**Source data:**
◆ ◆ ◆ ◆
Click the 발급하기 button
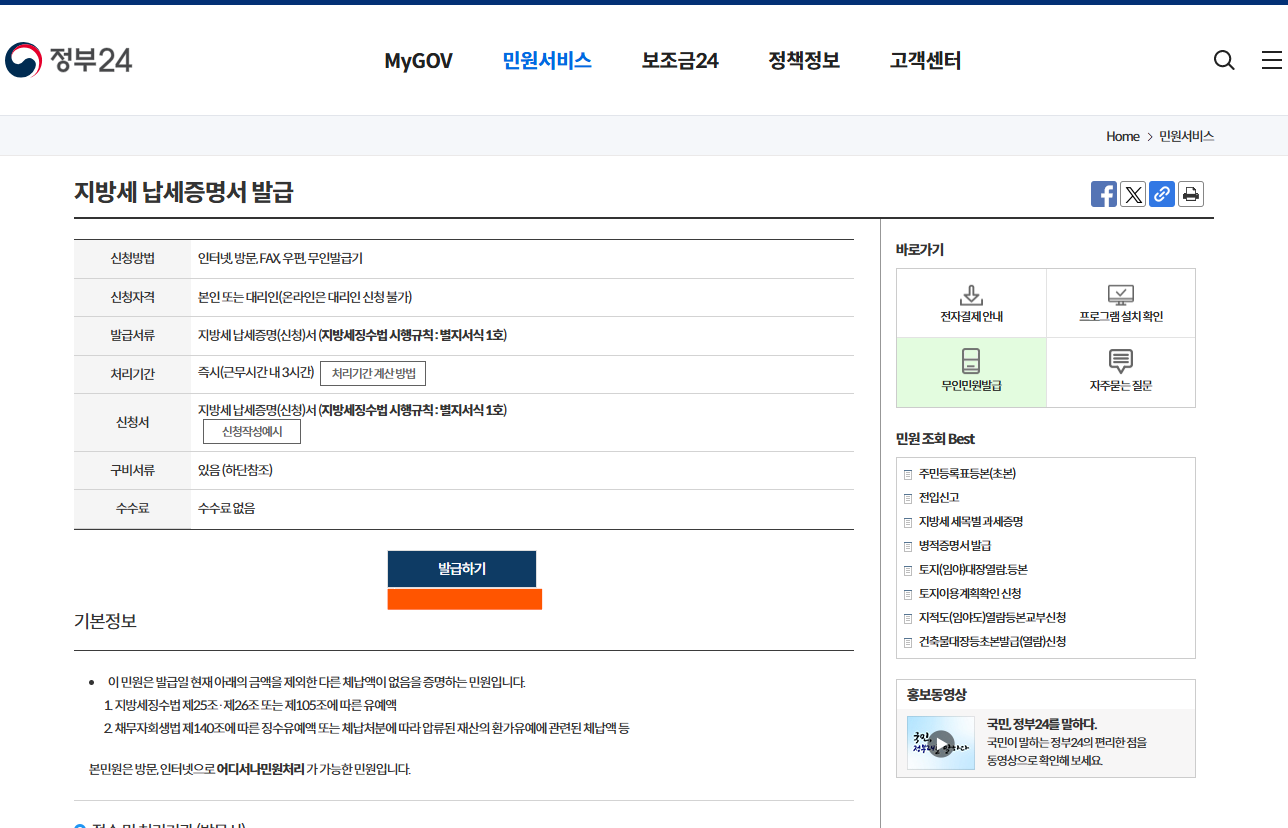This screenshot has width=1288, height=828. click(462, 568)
◆ ◆ ◆ ◆
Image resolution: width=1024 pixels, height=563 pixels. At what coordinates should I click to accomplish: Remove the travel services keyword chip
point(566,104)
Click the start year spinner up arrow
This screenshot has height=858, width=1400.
◆ ◆ ◆ ◆
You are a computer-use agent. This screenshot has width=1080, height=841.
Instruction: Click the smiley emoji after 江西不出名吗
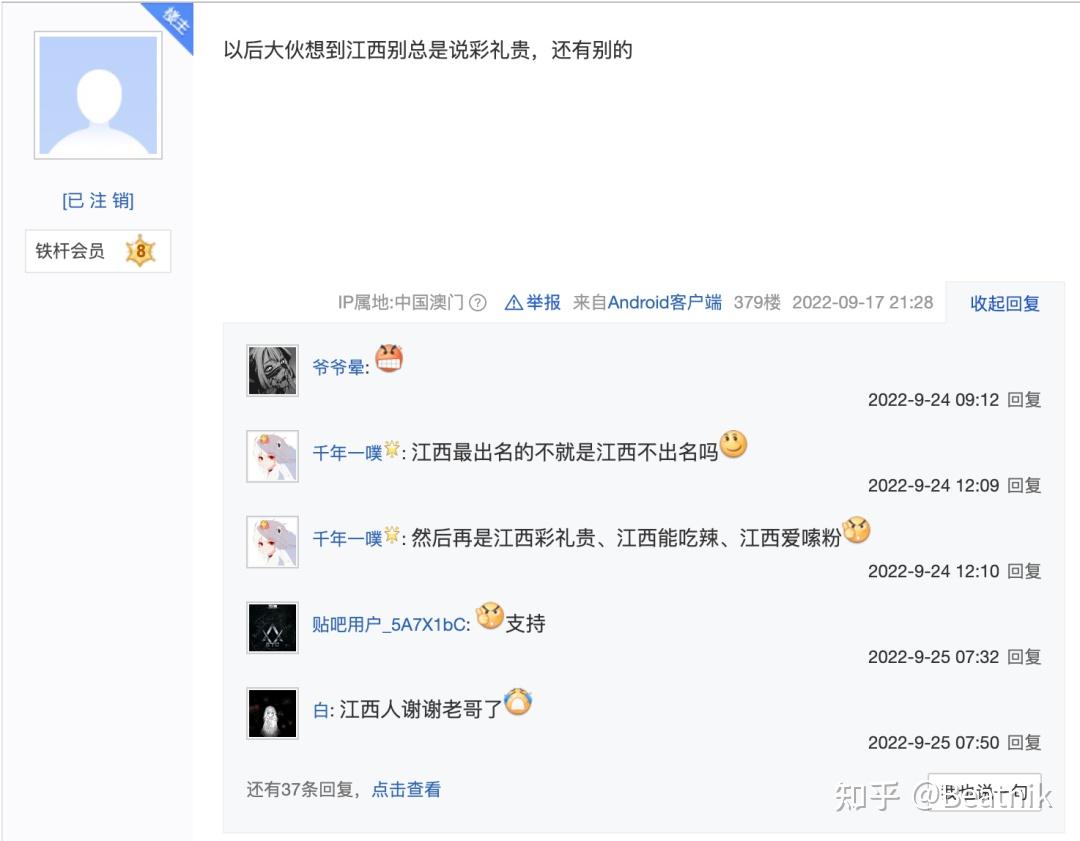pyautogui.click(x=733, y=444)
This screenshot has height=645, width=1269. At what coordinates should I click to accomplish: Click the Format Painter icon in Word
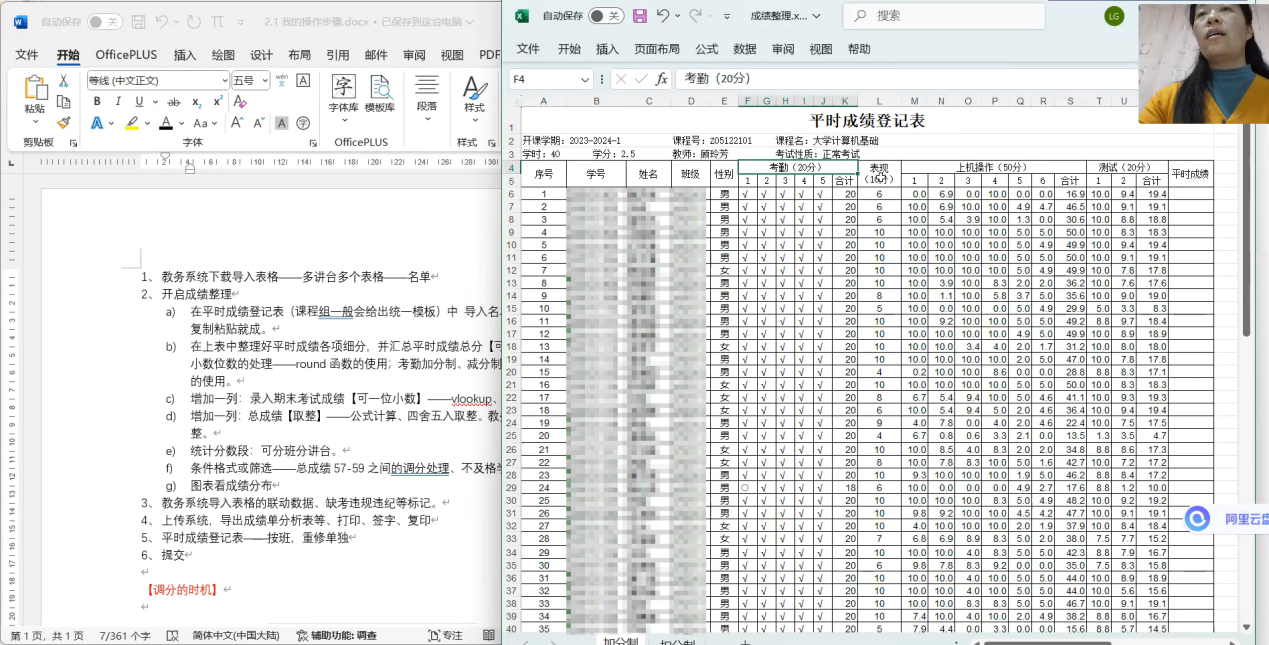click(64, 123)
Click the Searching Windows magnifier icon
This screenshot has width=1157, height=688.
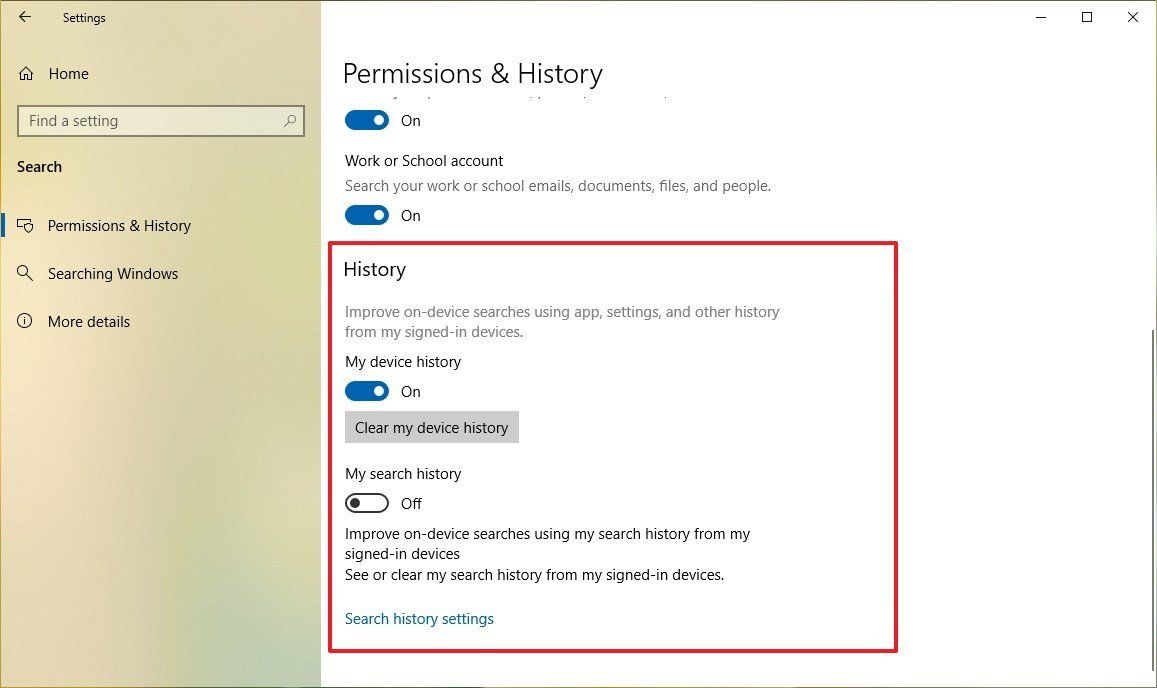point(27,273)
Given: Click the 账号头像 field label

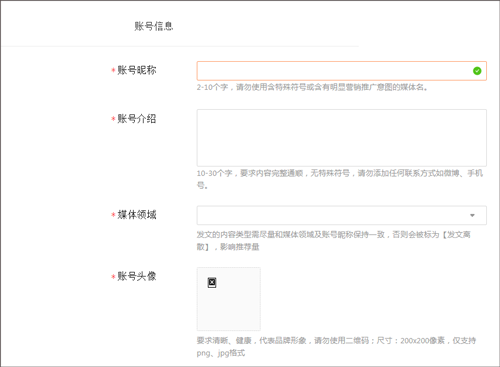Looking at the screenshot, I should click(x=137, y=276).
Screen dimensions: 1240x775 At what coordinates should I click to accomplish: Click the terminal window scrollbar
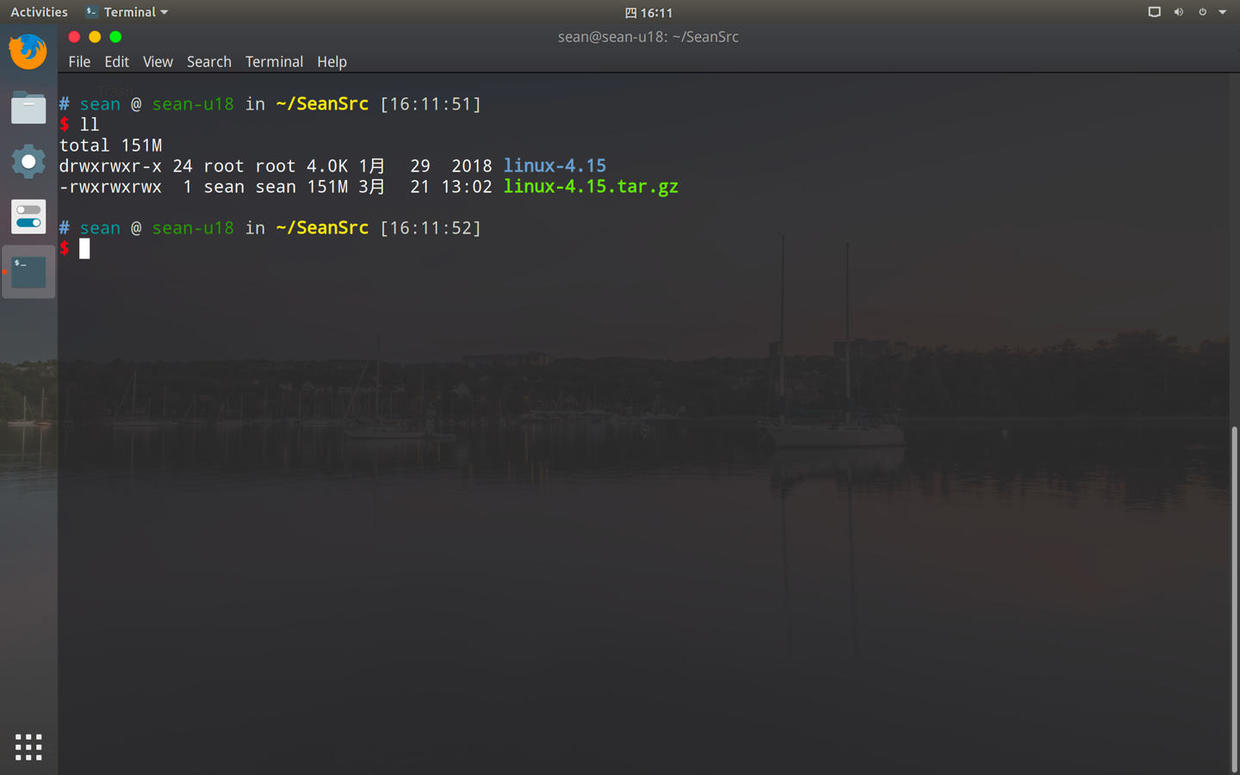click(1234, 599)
◆ ◆ ◆ ◆
**Work task:** Reproduce the lines of the entries above from the one with "Image resolution: width=1024" to the one with "This screenshot has height=858, width=1400.", both included, exactly and without any other line.

**Expected output:**
Image resolution: width=1024 pixels, height=563 pixels. At what coordinates should I click to accomplish: Remove the travel services keyword chip
point(566,104)
Click the start year spinner up arrow
This screenshot has height=858, width=1400.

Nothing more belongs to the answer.